1.5 so not as high as 2, but you should get out of the 16384 pixels at around 11.000 causing the performance issue at that point. Multiple canvases are not a big deal imho, but if you really want to keep everything in one you could try to size a div large than necessary and architect something with the canvas in a fixed position and a div scroll event that changes your viewport transform.

I never did that on my own, so i do not know if is super complicated. Could be a nice example

zhe-he commented 5 months ago

Sorry I forgot, my window.devicePixelRatio is 1.5. Fake scrollbars don't sound like a good idea to me and multiple canvases would make everything too complicated. Is there a way to have native scrollbars on the canvas? I can have a wrapper div with native scrollbars, but that won't solve the perf issue, right?

Coincidentally, I've written the requirement for scrolling the canvas. You can use it directly.

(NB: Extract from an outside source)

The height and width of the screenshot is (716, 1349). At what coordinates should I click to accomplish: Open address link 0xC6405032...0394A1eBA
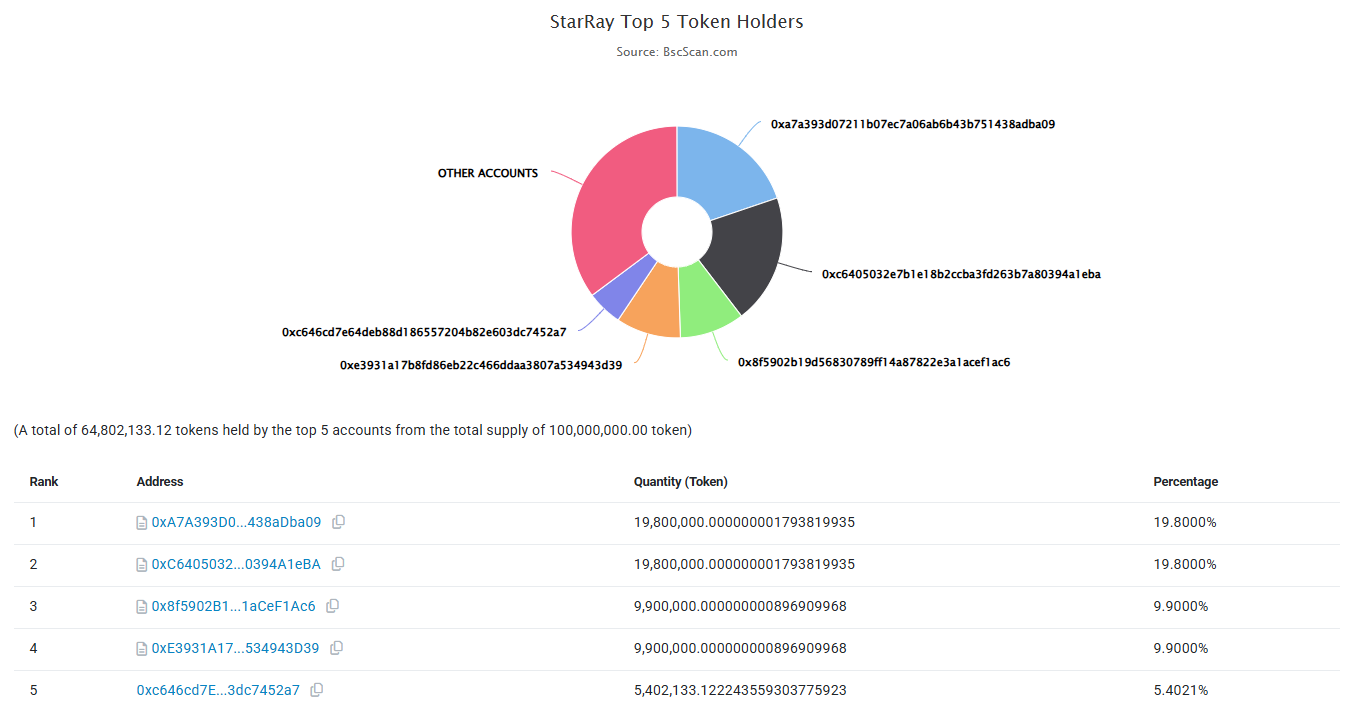pos(236,564)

https://github.com/fabricjs/fabric.js/assets/11306583/86d7e93a-bc24-492c-876a-414deaba56b4

const SCALE = {
    MAX: 256,
    MIN: 0.02,
};
const isMac = /macintosh|mac os x/i.test(navigator.userAgent);

const makeMouseWheel = (canvas) => (options) => {
    const e = options.e;
    e.preventDefault();

    const isTouchScale = Math.floor(e.deltaY) != Math.ceil(e.deltaY);
    // const isTouchScale = e.wheelDeltaY === -3 * e.deltaY;

    if (e.ctrlKey || e.metaKey) {
        const speed = isMac
            ? isTouchScale
                ? 0.99 // mac Touch panel
                : 0.998 // mac Command + Mousewheel
            : isTouchScale
              ? 0.99 // window Touch panel
              : 0.998; // window ctrl + Mousewheel
        let zoom = canvas.getZoom();
        zoom *= speed ** e.deltaY;
        if (zoom > SCALE.MAX) zoom = SCALE.MAX;
        else if (zoom < SCALE.MIN) zoom = SCALE.MIN;
        canvas.zoomToPoint(options.viewportPoint, zoom);
        return;
    }
    const vpt = canvas.viewportTransform.slice(0);
    vpt[4] -= e.deltaX;
    vpt[5] -= e.deltaY;
    canvas.setViewportTransform(vpt);
};

// use
const mouseWheel = makeMouseWheel(canvas);
canvas.on("mouse:wheel", mouseWheel);
// canvas.off("mouse:wheel", mouseWheel);
rfricz commented 4 months ago

Thanks for the tip, the mousewhell panning works well. The problem is that it creates an “infinite” canvas without scrollbars.

zhe-he commented 4 months ago

Hmm... This requires a separate scrollbar configuration. I've noticed that the need for a scrollbar has been mentioned in other issues as well. Plan A is to use a div to simulate the scrollbar, and Plan B is to use a canvas to draw a virtual scrollbar. For the scrollbar logic, let's take the horizontal direction as an example. We need to calculate the distance A between the leftmost and rightmost edges of all the graphics in the canvas, and the distance B between the left and right edges of the canvas that the current user can see. The ratio B/A is the size of the scrollbar. The position of the leftmost shape is denoted as C, and the position of the rightmost shape is denoted as D. The current leftmost position of the canvas is denoted as E, and the current rightmost position of the canvas is denoted as F. The percentage of the position where the scrollbar is located is CE / (CD - EF).

asturur commented 4 months ago

i used fake scrollbars on canvas for a while, it wasn't that bad.